↓↓↓
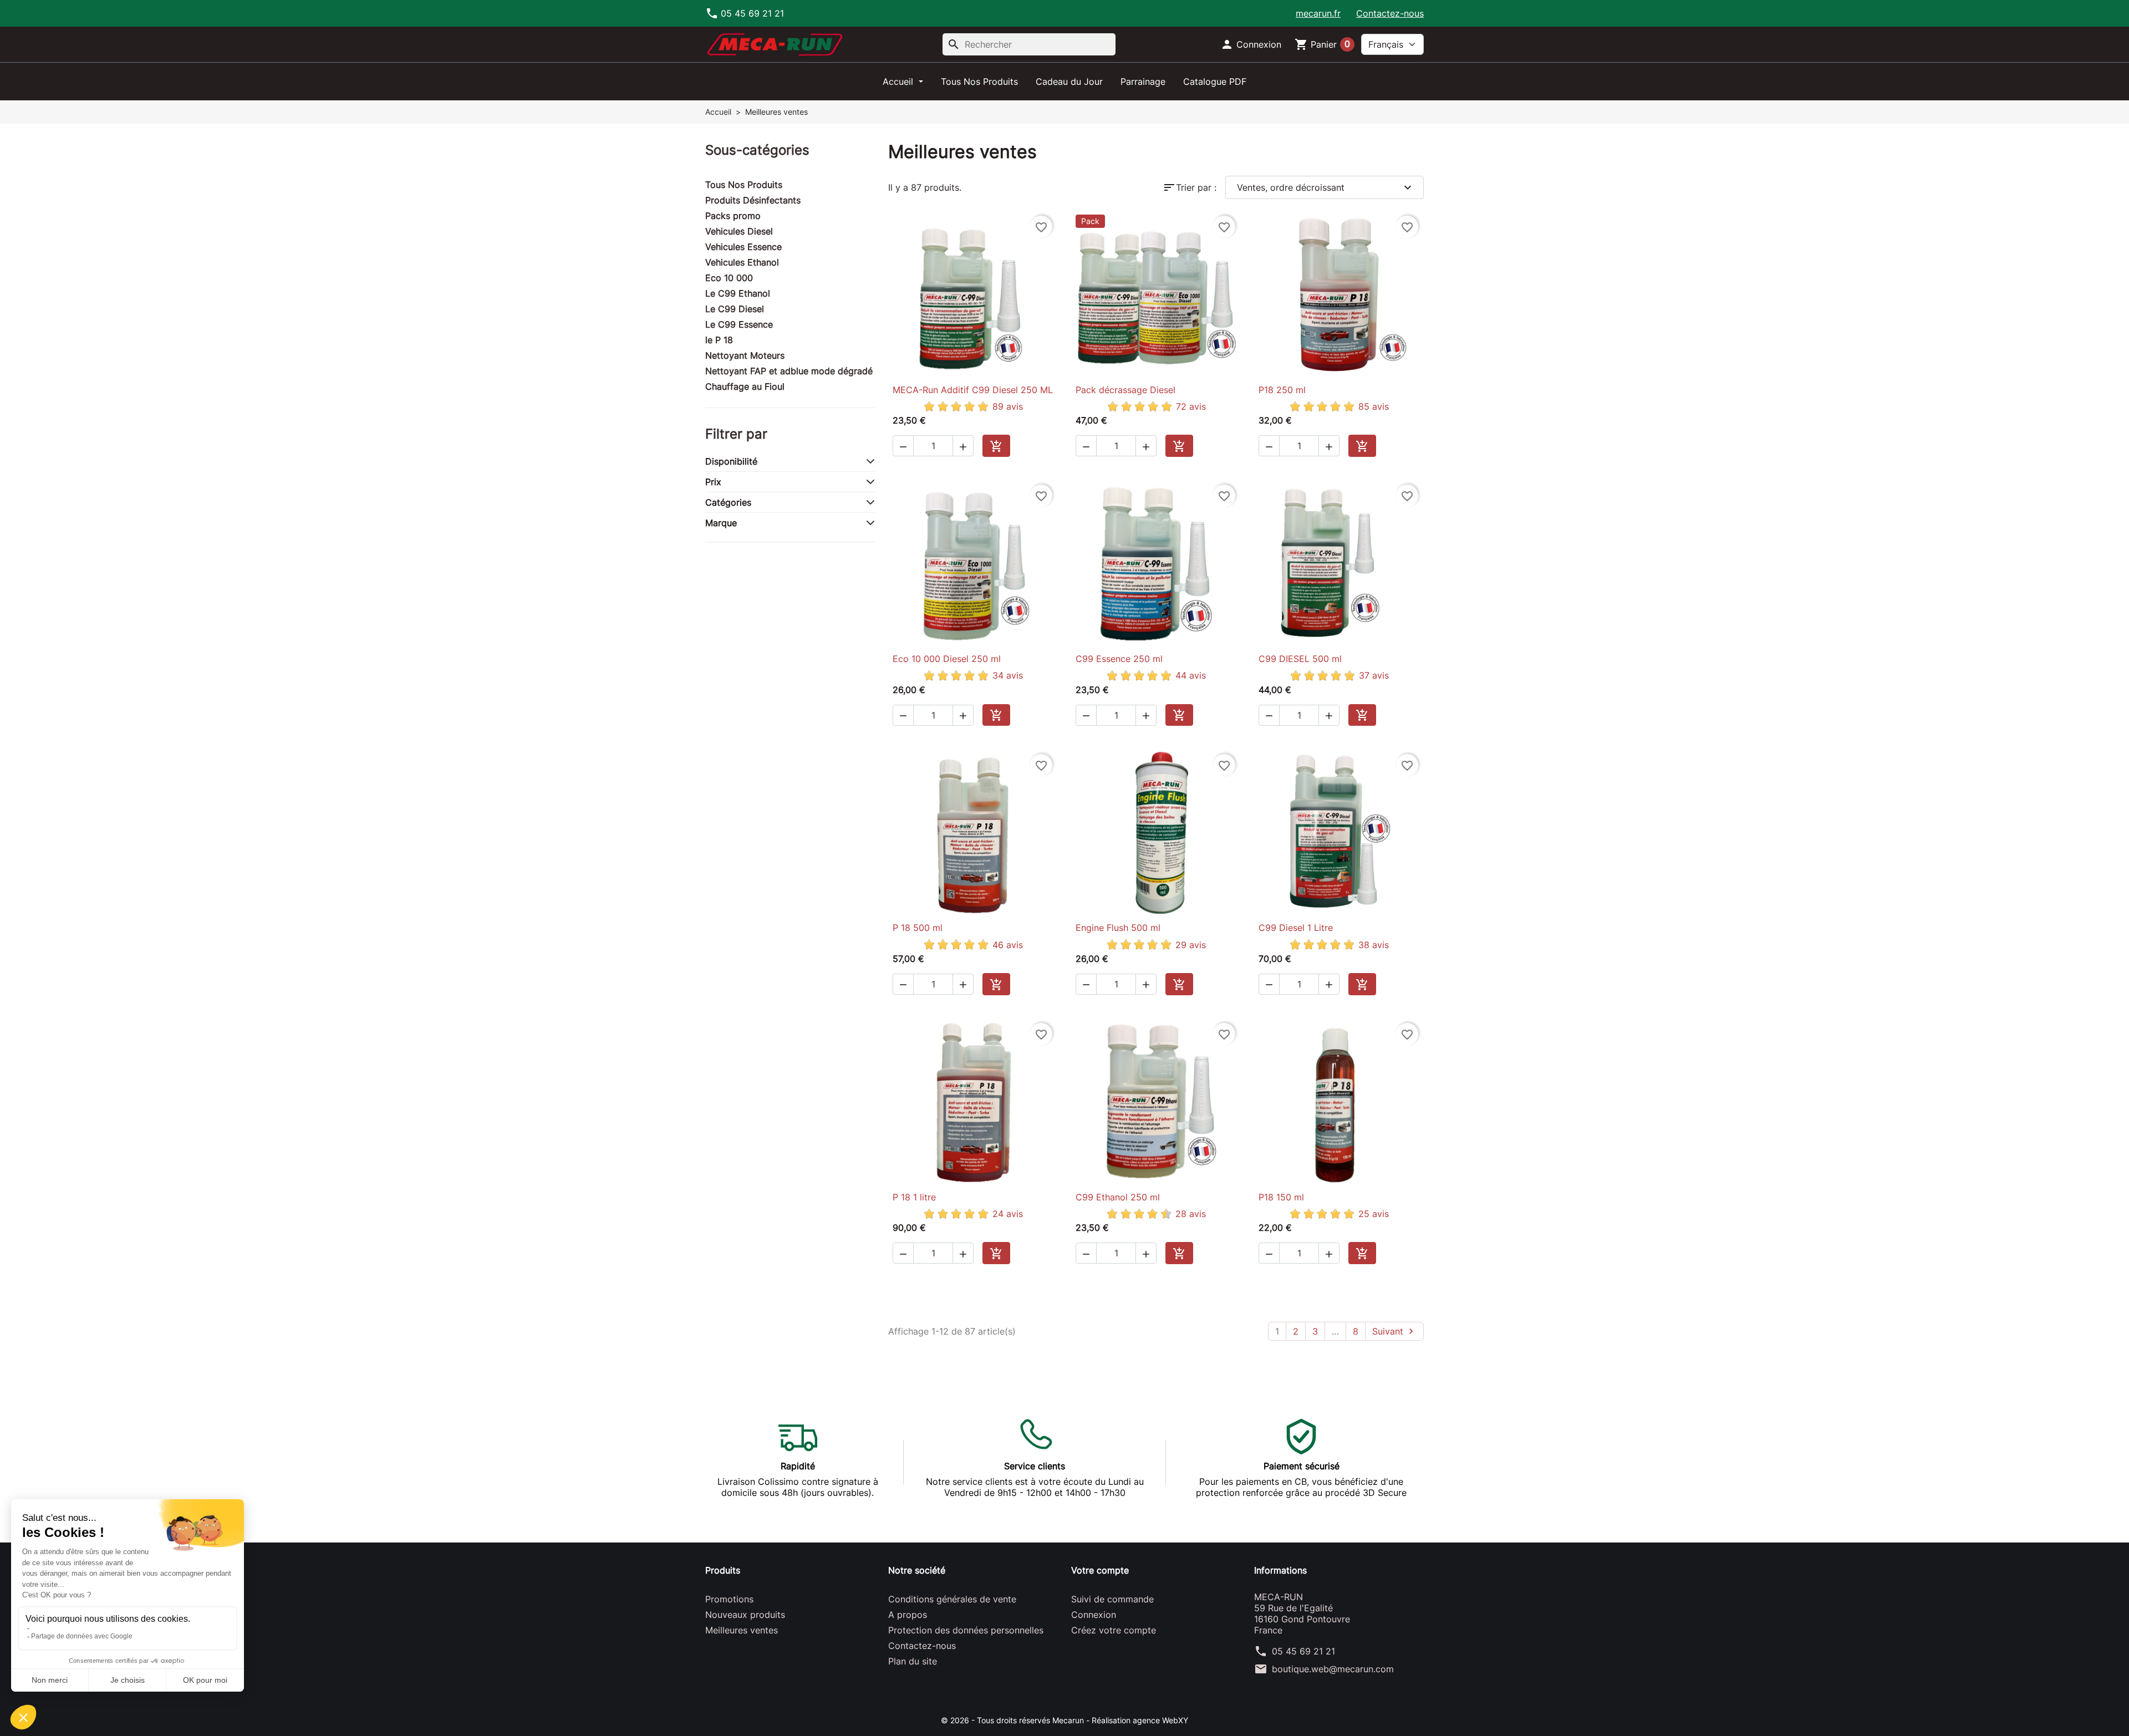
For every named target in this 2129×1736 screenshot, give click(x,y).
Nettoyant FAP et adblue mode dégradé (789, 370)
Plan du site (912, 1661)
↑↑↑
↓↓↓
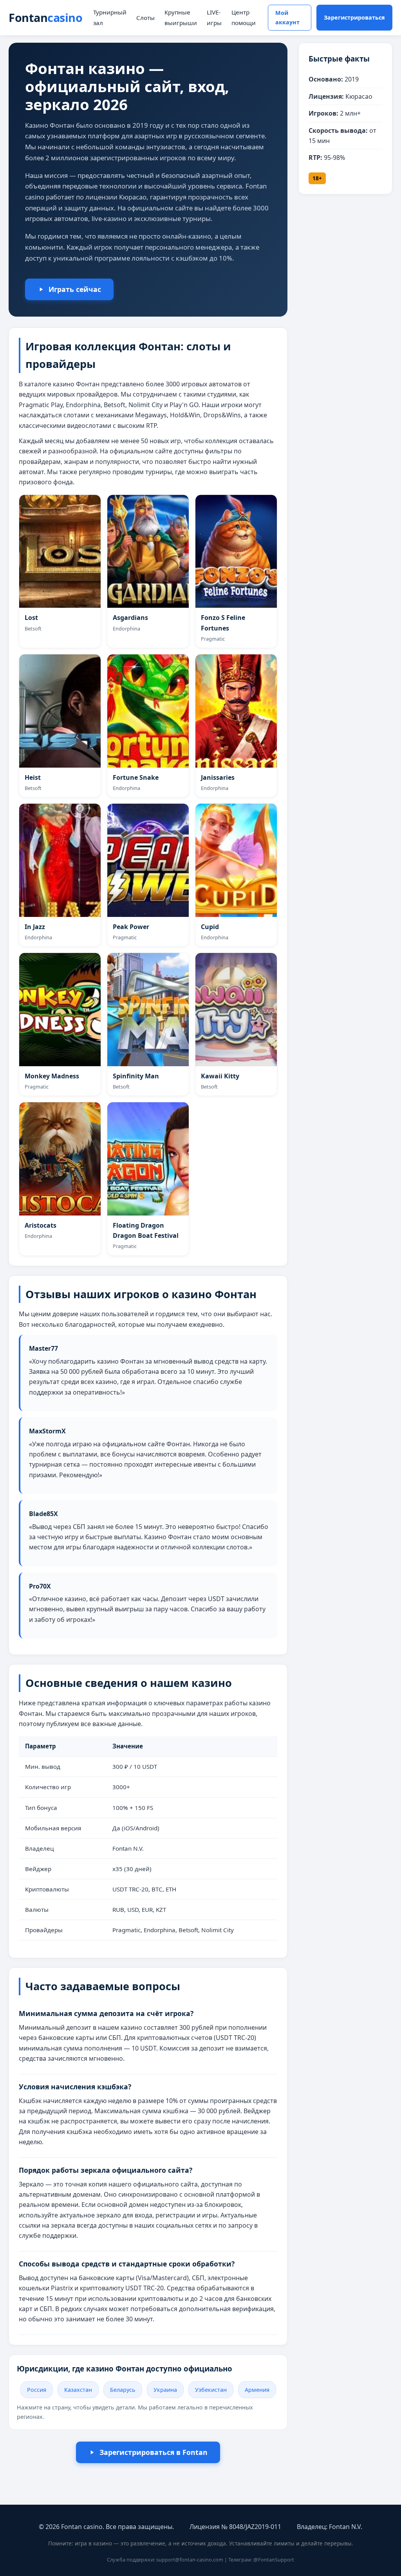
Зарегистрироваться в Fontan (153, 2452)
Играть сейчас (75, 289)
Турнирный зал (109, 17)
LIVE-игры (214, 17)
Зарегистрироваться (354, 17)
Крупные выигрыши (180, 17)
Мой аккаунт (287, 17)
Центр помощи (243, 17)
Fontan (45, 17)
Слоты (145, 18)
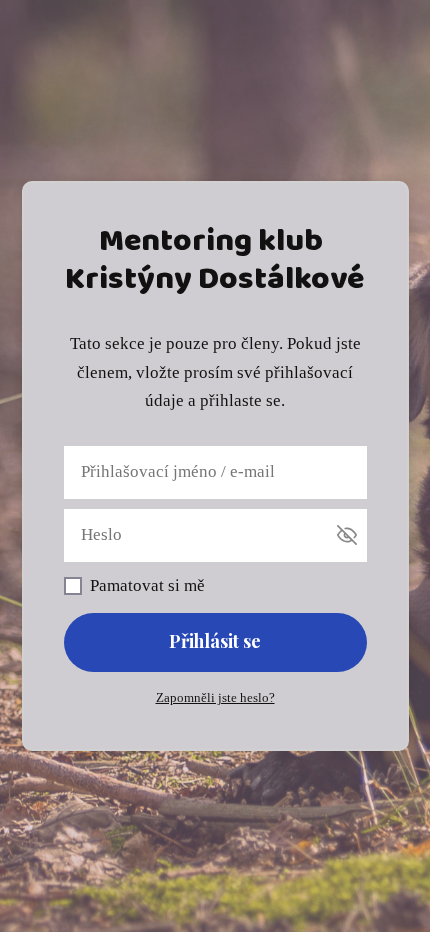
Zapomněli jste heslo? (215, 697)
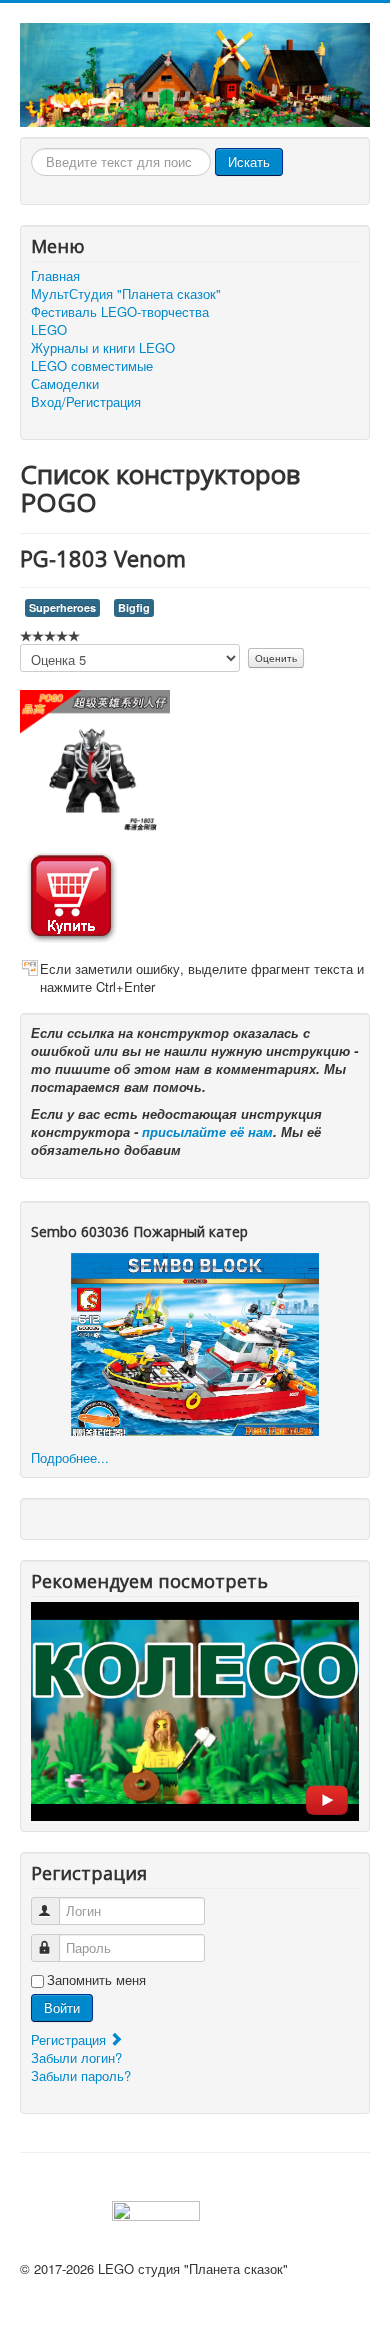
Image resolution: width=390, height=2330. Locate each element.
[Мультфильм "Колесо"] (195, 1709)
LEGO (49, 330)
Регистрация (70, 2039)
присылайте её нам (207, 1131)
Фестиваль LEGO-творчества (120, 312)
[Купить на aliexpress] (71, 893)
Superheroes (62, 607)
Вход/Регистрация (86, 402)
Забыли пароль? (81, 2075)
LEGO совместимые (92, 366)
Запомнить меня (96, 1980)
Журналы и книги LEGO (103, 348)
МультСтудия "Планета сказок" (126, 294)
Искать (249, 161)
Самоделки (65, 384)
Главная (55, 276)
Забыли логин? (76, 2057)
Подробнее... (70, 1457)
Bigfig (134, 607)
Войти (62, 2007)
↑↑↑
What the task requires: Report the lines above that have the word "LEGO" in them.

Output of the exercise:
LEGO (49, 330)
Фестиваль LEGO-творчества (120, 312)
LEGO совместимые (92, 366)
Журналы и книги LEGO (103, 348)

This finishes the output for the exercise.